I have to say, this is a pretty good assignment for a culinary student. A lot fo the time when people post for help with their homework, it's the usual "Interview a chef" or some such nonsense. This seems like a relavent assignment to help a student start to develop a critical eye for the food and how to start developing skills to communicate and correct staff.


----------



## brianshaw (Dec 18, 2010)

Isle flottante


----------



## butzy (Jan 8, 2010)

An omelette


----------



## Mischief (Dec 13, 2018)

Beef Wellington is probably one you're familiar with. It's not overly complex but there are clear critical points in putting out a quality end product and where it could go wrong.


----------



## someday (Aug 15, 2003)

butzy said:


> An omelette


Ooh I like that one. Seemingly very simple but executing a perfect omelette takes finesse. Lots of critical steps.



Mischief said:


> Beef Wellington is probably one you're familiar with. It's not overly complex but there are clear critical points in putting out a quality end product and where it could go wrong.


Haha, I like this one too.


----------



## chefwriter (Oct 31, 2012)

I was going to say Wellington but you beat me to it. Lots to write about though. The puff pastry (hand made of course), the duxelles, Foie Gras, searing the meat or not, etc.
Then there's pates and terrines, especially en croute.
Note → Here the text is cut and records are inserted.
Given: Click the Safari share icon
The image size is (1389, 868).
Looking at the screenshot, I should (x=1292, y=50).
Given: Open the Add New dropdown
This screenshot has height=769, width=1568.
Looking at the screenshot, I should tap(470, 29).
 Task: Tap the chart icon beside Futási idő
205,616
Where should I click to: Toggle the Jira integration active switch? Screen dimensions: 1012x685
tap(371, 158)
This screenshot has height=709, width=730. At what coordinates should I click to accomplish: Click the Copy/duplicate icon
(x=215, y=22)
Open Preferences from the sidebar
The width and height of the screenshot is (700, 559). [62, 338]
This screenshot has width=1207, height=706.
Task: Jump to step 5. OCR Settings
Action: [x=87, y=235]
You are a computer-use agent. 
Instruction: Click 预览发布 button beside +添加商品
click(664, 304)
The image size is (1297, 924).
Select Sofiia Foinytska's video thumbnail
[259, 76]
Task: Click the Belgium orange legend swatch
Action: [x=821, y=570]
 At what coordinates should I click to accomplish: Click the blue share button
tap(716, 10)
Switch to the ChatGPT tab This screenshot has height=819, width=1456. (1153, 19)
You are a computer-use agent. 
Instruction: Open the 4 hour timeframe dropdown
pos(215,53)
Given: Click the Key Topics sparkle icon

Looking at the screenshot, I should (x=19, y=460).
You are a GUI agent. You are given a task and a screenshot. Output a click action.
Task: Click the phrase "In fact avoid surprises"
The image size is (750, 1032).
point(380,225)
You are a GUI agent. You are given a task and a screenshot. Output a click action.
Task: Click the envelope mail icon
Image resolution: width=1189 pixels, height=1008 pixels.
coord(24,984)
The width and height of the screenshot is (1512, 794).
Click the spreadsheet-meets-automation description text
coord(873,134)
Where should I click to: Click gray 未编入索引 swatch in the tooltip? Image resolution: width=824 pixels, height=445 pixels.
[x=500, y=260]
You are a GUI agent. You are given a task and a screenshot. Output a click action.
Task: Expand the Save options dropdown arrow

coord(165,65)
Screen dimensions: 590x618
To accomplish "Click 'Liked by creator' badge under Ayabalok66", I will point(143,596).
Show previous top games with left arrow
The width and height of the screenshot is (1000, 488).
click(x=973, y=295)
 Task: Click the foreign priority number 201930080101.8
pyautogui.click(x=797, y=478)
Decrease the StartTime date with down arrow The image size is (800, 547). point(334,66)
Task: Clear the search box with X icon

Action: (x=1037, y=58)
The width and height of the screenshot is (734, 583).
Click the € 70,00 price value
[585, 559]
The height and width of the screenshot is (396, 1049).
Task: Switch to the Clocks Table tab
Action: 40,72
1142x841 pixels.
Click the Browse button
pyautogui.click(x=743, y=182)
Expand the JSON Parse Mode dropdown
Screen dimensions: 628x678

The choices, the necessity of keeping the ingredients cold, pre cooking the garniture, pate cooking temp, water bath or not, fish or meat or veg. 
I agree this is a Great topic for a student.


----------



## pete (Oct 7, 2001)

Not necessarily a "complex" dish, but a simple roast chicken has a number of steps and is a dish that, while easy to make, can be very difficult to make great.


----------



## sgmchef (Sep 30, 2006)

"Tarte Tatin" has a nifty back story and multiple error points.

"Hollandaise Sauce" has multiple temperature centric issues, including handling after making.

Whatever you choose, don't forget to address the "Salt to taste" paradox. Since you aren't a chef, we know to aim for middle of the road for salt. but since everyone has a different standard for salt, you have an invisible error point. Two identical bowls of soup can have one person reaching for salt. I knew a cook that salted his ham sandwich and I thought the ham was too salty to start with! 

Good Luck!


----------



## dectra (Nov 2, 2016)

A simple roast chicken is something I've been working on since we're locked in Purgatory here in Virginia. My wife is less than adventurous wife when it comes to food, so I have to work different ways keep it interesting. Next up is a Roast Chicken using some Corriander, Cumin, Turmeric, and a touch of lemon.


----------



## frankie007 (Jan 17, 2015)

macaroons


----------



## thomas fontaine (Oct 2, 2016)

bearnaise/hollandaise sauce
mayonaise
fresh french fries
grilled steak
make an excel spreadsheet,

column 1 is step number: 1, 2, 3, ...
column 2 the ingredient: egg yolk, mustard, oil, ...
column 3 per unit (kg / L / p))
(column 4 quantity for 1)
column 5 quantity for a batch: 4p, 50g, 1L
column 6 action by the operator with points of attention: place in the bottom, mix by gently incorporating, the oil must be absorbed with each movement, ...
column 7 tool: whisk
column 8 containing: bowl
each horizontal line is a breakdown of the procedure
each vertical column summarizes the products or actions by family in the correct chronological order without confusion.
The table can easily be supplemented with profitability calculation data (the expected working time, the percentage of each ingredient, ...), pisctures etc ...

good luck
StaySafe


----------



## peachcreek (Sep 21, 2001)

Cassoulet.


----------



## butzy (Jan 8, 2010)

Just wondering what @Thender21 chose for the assignment.
I got another one: RICE in all its different forms and preparations
Boiled/steamed/fried/risotto
Basmati/pandan/jasmine/ketan/etc etc


----------



## sgsvirgil (Mar 1, 2017)

Any dish that is more technique than recipe will do. 

Choose the 5 sauces of classic French cuisine. Attempt them yourself and account for what you did correctly and where you went wrong. You may as well get used to that sort of self evaluation because when you're cooking professionally, the ability to objectively evaluate yourself is a priceless skill set.

If you are looking for a task that's a bit easier to manage, poach an egg. You'd be surprised at the number of culinary school grads I have encountered in my time that couldn't properly poach an egg. 

If you want something a bit more interesting than poaching an egg, make a French omelette or make demi glace. 

Any of the suggestions that have been made in this thread are excellent choices.

Good luck.


----------



## the apostate (Jan 11, 2011)

Arpege eggs. I still have nightmares from the _only_ time Chef tried putting these on the menu, just so many ways to screw this up...

Arpege eggs


----------